Pentagon eases rules to expand military’s role with migrants on border
The Pentagon is moving to loosen rules that bar U.S. soldiers from interacting with migrants on the southern border and to send up to 300 more troops to help authorities process migrants who cross the border seeking asylum.
The move expands the Pentagon’s role along the border, authorizing troops to be in direct contact with migrants on a regular basis for the first time since President Trump ordered about 5,000 active duty military personnel to the border last October, days before the midterm election.
The new troops will include military lawyers who can help Customs and Border Protection agents process migrants, drivers to help transport detained migrants and cooks to provide meals for them.
Acting Defense Secretary Patrick Shanahan was expected to authorize the change at the request of the Department of Homeland Security. About 4,900 active duty and National Guard troops are currently deployed on the border.
The additional troops will work under Customs and Border Protection supervision to avoid violating the Posse Comitatus Act, which bars the military from doing law enforcement in most circumstances on U.S. soil, according to an official familiar with the draft order.
Critics said the military’s expanding role pushes the boundaries of that law, however.
“This order would take an unprecedented step toward creating an active domestic military force,” Rep. Ro Khanna (D-Fremont) tweeted Friday. “I urge acting Defense Sec. Shanahan to abandon this ill-fated plan.”
The border operation “is at its very heart domestic law enforcement. They are there to enforce U.S. immigration law,” said David Lapan, a former senior official at Homeland Security. “So what exactly are these additional military forces going to be doing, and how is it not a violation of the law?”
Military lawyers, he added, don’t have experience with immigration law and most don’t speak Spanish, unlike Border Patrol agents, for whom it is required.
While relatively limited in number and scope, the move could escalate military involvement with migrants at the border.
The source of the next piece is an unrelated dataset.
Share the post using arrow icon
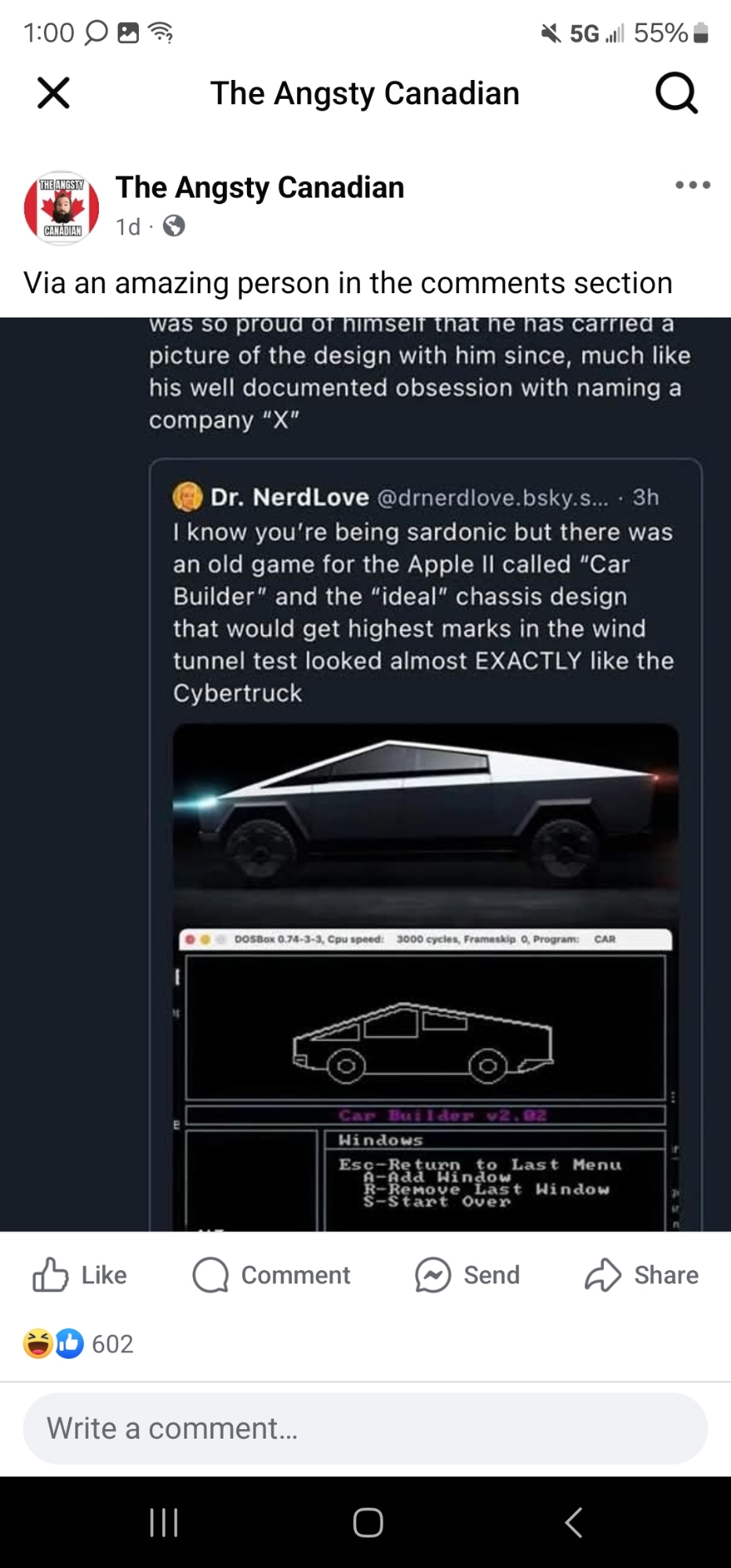 (x=641, y=1275)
Until now, troops have helped build border barriers, conducted surveillance, flown helicopters and performed other support duties. They are not allowed to detain migrants, seize drugs or carry out law enforcement duties.
In November, officials said the troops had expanded authority to help protect Border Patrol agents and other U.S. personnel, and could use deadly force in their defense if necessary. No such cases are known to have occurred.
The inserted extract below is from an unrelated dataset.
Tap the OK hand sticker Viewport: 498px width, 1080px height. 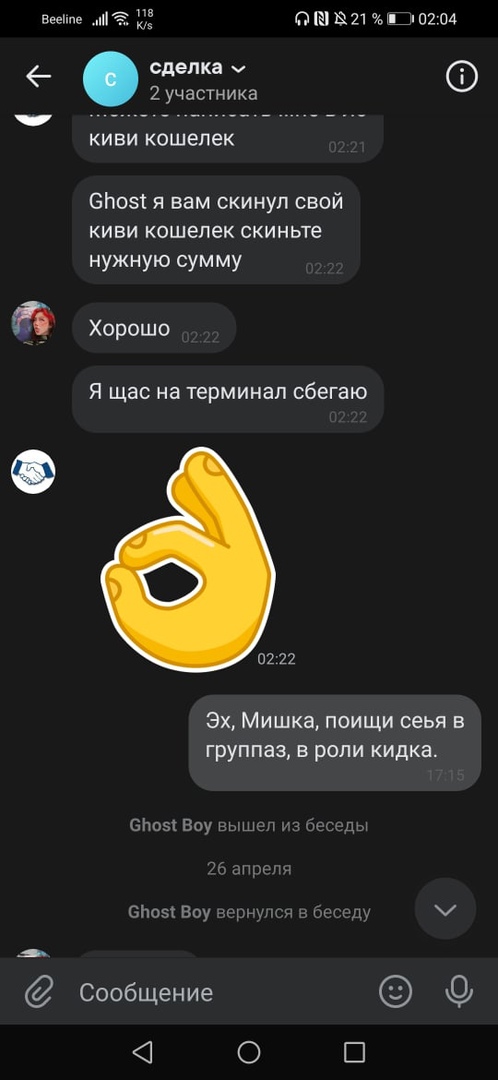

James N. Mattis, who quit as secretary of Defense in December, was wary of expanding the military’s role further. Shanahan, his temporary replacement, has resisted administration pressure to involve the military in housing migrants or allowing troops to take exclusive custody of them, said the official familiar with the plan.
“We’re not going to house. We’re not going to maintain custody. That’s not part of this deal,” the official added.
On April 9, Shanahan approved a request from the Health and Human Services Department, charged with caring for detained migrant children and families, to identify locations to house up to 5,000 unaccompanied children. The sites have yet to be identified.
Trump has called for a “tougher” approach to illegal immigration and been frustrated by rules barring troops’ direct interaction with migrants. Despite his attempts to crack down, migrant flows have increased sharply in recent months.
In March, U.S. immigration authorities apprehended nearly 93,000 migrants at the border, the highest monthly total in more than a decade. Most were families and asylum seekers from Central America.
Trump vowed to send more troops to the border in response to the surge, saying at a Texas fundraiser, “Our military, don’t forget, can’t act like a military would act because if they got a little rough, everybody would go crazy.”
On Wednesday, he mischaracterized an encounter at the border between several Army troops and members of the Mexican military. “We are now sending ARMED SOLDIERS to the Border,” he tweeted.
The use of military lawyers to help process migrants’ asylum claims, or drivers to transport them, requires Shanahan to waive a 2006 policy that bars military personnel from directly interacting with migrants.
The Pentagon previously approved a waiver to allow the troops to provide emergency medical care to migrants, according to the Washington Post, which first reported Shanahan’s move.
Mark Morgan, who led the Border Patrol for the last six months of the Obama administration, said the Pentagon move will help free up overburdened border agents.
Up to 40% of Border Patrol agents — “highly trained gun-toters,” as he termed them — have been pulled off normal duties to help with logistics, humanitarian aid and “essentially child-care services” as thousands of families seek asylum at the border.
U.S. troops can “fill roles that are needed and let the Border Patrol be on the front lines, rather than the troops. … I think that makes sense.”